TheNovaBomb · a year ago
What kind of accuracy have you reached with this pipeline of Tesseract+LLM? I imagine that there would be a hard limit as to what level the LLM could improve the OCR extract text from Tesseract, since its far from perfect itself.

Haven't seen many people mention it, but have just been using the PaddleOCR library on it's own and has been very good for me. Often achieving better quality/accuracy than some of the best V-LLM's, and generally much better quality than other open-source OCR models I've tried like Tesseract for example.

That being said, my use case is definitely focused primarily on digital text, so if you're working with handwritten text, take this with a grain of salt.

https://github.com/PaddlePaddle/PaddleOCR/blob/main/README_e...

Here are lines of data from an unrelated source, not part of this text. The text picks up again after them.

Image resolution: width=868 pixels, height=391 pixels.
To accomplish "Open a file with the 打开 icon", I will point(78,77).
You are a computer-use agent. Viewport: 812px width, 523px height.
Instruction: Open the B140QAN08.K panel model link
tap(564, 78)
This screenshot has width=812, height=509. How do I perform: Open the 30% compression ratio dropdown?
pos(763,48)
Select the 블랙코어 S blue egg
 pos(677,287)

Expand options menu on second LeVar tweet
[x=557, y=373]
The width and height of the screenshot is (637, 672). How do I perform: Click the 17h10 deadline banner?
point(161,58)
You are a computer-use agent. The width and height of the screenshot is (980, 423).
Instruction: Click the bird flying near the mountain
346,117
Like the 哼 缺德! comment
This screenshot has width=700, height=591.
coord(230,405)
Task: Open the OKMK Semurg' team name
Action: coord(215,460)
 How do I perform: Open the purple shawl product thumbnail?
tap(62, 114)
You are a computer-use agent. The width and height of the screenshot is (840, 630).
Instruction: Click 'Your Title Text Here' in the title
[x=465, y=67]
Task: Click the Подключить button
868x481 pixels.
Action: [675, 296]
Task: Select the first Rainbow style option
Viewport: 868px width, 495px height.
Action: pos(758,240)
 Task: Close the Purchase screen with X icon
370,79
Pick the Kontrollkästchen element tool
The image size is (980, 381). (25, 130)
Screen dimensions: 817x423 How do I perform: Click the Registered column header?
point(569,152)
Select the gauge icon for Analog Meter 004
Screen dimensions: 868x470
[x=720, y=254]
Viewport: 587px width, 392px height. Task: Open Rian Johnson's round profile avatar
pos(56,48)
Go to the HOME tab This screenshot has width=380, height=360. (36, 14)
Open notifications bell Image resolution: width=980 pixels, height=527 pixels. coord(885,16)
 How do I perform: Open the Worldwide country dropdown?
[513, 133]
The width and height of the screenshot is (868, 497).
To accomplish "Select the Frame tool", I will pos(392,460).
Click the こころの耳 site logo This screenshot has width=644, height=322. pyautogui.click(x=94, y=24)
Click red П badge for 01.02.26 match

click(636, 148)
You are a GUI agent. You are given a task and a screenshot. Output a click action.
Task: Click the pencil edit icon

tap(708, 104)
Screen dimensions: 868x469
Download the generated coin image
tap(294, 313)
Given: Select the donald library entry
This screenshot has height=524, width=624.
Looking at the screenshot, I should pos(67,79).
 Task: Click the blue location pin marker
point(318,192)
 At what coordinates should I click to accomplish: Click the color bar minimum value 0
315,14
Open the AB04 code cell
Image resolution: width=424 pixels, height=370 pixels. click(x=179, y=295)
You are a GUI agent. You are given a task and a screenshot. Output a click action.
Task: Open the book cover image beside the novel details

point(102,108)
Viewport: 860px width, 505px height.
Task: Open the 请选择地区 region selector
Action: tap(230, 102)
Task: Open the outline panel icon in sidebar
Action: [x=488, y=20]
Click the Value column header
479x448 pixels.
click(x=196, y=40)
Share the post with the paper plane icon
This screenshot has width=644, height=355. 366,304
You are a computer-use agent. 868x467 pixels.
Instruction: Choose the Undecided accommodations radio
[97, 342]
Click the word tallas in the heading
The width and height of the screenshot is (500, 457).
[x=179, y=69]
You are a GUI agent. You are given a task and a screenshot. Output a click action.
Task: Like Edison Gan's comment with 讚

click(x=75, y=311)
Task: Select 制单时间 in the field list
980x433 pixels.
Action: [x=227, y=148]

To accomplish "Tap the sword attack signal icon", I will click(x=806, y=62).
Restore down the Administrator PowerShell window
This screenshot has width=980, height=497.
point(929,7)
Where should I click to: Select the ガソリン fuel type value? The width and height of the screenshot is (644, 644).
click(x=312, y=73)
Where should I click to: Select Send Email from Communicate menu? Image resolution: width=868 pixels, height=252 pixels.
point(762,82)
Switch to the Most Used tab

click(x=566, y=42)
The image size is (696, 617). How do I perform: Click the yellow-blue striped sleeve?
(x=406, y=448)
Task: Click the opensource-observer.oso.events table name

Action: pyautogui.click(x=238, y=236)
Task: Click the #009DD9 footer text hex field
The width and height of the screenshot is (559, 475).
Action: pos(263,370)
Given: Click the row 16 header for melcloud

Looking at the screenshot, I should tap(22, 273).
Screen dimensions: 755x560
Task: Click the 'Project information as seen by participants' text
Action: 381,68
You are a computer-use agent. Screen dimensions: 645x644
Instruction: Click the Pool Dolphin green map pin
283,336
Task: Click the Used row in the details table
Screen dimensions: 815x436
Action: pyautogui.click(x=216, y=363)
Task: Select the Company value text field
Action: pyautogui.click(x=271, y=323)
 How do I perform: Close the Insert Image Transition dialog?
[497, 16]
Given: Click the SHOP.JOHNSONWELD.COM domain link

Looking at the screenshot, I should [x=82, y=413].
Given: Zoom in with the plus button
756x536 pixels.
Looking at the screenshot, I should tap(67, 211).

https://huggingface.co/spaces/echo840/ocrbench-leaderboard

sgc · a year ago
Have you used your project on classical languages like Latin / Ancient Greek / Hebrew etc? Will the LLM fall flat in those cases, or be able to help?
eigenvalue · a year ago
I haven’t, but I bet it would work pretty well, particularly if you tweaked the prompts to explain that it’s dealing with Ancient Greek or whatever and give a couple examples of how to handle things.